MTA To Buy More Subway Cars w/ Cameras
In what will surely get the attention of civil liberty groups around the tri-state area, the MTA has announced its plans to buy up to 340 subway cars that would be equipped with surveillance cameras. Ti-Hua Chang of MyFox NY has more in this report:
The MTA plans to buy 290 more subway trains and equip them with video surveillance cameras. The cameras, which would be hidden in the ceiling, would only record. They would not send out a live signal.
The MTA also has an option to purchase 50 more subway cars with cameras if the budget permits.
“Future cars will be camera-ready,” MTA spokesman Paul Fleuranges told the New York Post. “The hardest part of retrofitting old cars to run the lines is that it involved taking the car apart.”
Police Commissioner Raymond Kelly considers video surveillance cameras on subways a move in the the right direction. He said it’s like chicken soup — it can’t hurt.

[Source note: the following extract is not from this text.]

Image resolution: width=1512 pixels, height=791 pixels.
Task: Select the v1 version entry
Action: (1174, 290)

But the head of the New York Civil Liberties Union said there have to be guidelines before there is abuse of the video images. Donna Lieberman said that although the cameras are in public, people have a right to know how the images will be used, how long they will be kept, and who will have access to them.

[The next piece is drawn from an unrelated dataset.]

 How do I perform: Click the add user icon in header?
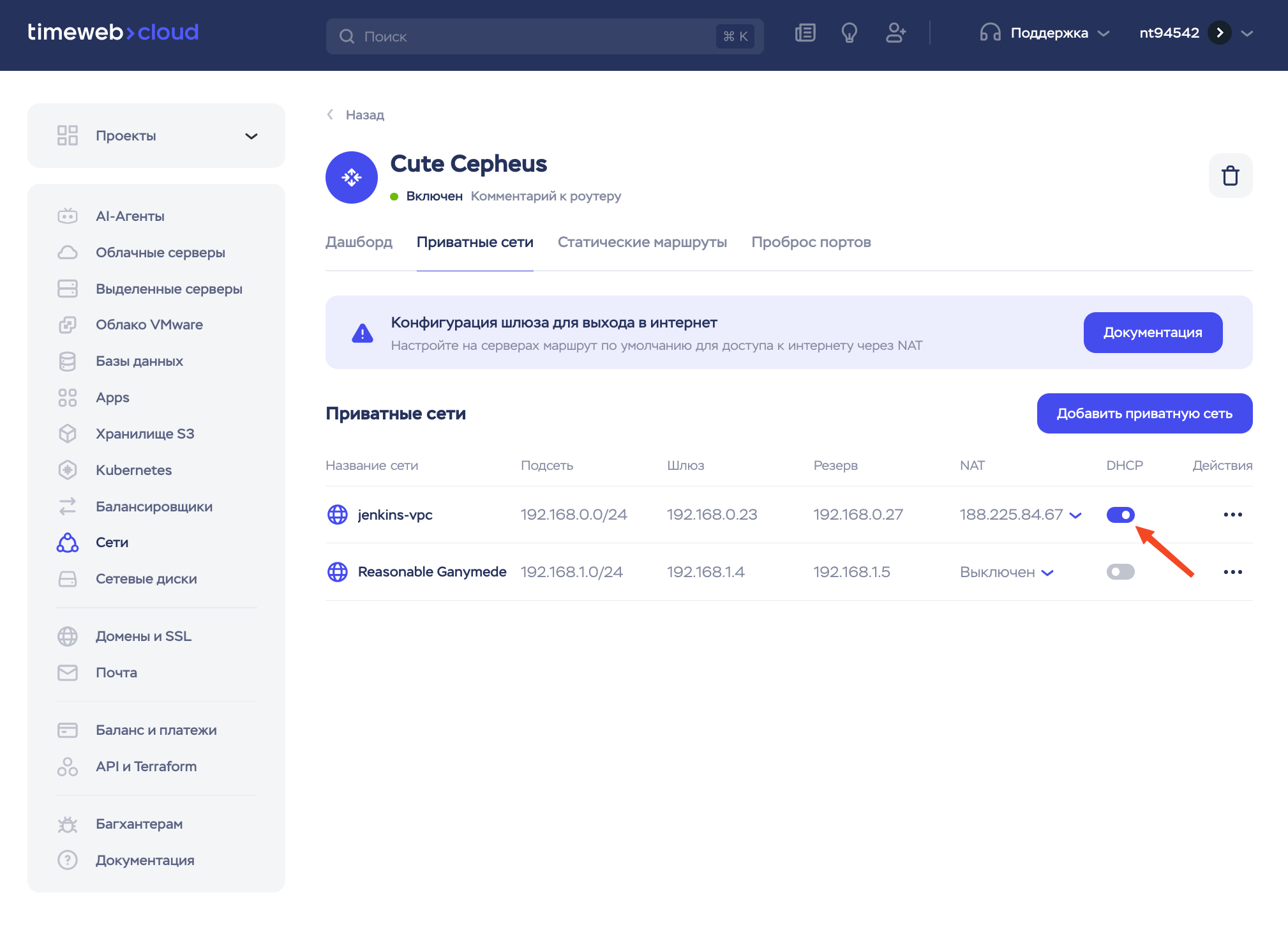pyautogui.click(x=895, y=33)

Click here for the complete report.
Now here is a report with more information from Tom Namako of the New York Post:
The MTA is on track to create a subway ring of steel.
In an unprecedented security move, transit officials are ordering up 340 new subway cars that will come equipped for surveillance cameras, The Post has learned.
Instead of tearing up old subway cars and installing the wiring and hardware needed for security cameras — a costly process — the new cars will already have the technology built in, NYC Transit officials said.
The MTA will just have to pop in the cameras, and the cars will be ready to roll with their new surveillance equipment.
“Future cars will be camera-ready,” said MTA spokesman Paul Fleuranges. “The hardest part of retrofitting old cars to run the lines is that it involved taking the car apart.”
MTA documents peg the cost of the initial 290-car order, likely to be followed by a 50-car second order, at about $748 million.
It’s expected that the 60-foot cars — which will be joined together to make about 34 trains in total — will be on the tracks by 2015.
Click here for the complete report.
I am all for the MTA looking to improve the technology but not under the falsehood of security. This plan reeks of big brother & I am strongly against it. These cameras will not stop crime from happening as a determined criminal does not let these devices stop them. If they were completely reliable, we would not hear or read about robberies at banks, stores, etc….
It is a shame that the agency can’t just purchase newer equipment without the big brother aspect being included. Yes, I am grateful for much needed updates to our infrastructure & equipment but not if it has to be under the false pretense of ‘security”.
One can hope that this pilot does not expand as I stand behind the rights of privacy. I understand that we lose some natural rights to privacy due to being in public. However this does not mean we should have to deal with cameras at every turn in our public lives. This is not the freedom our country was founded on!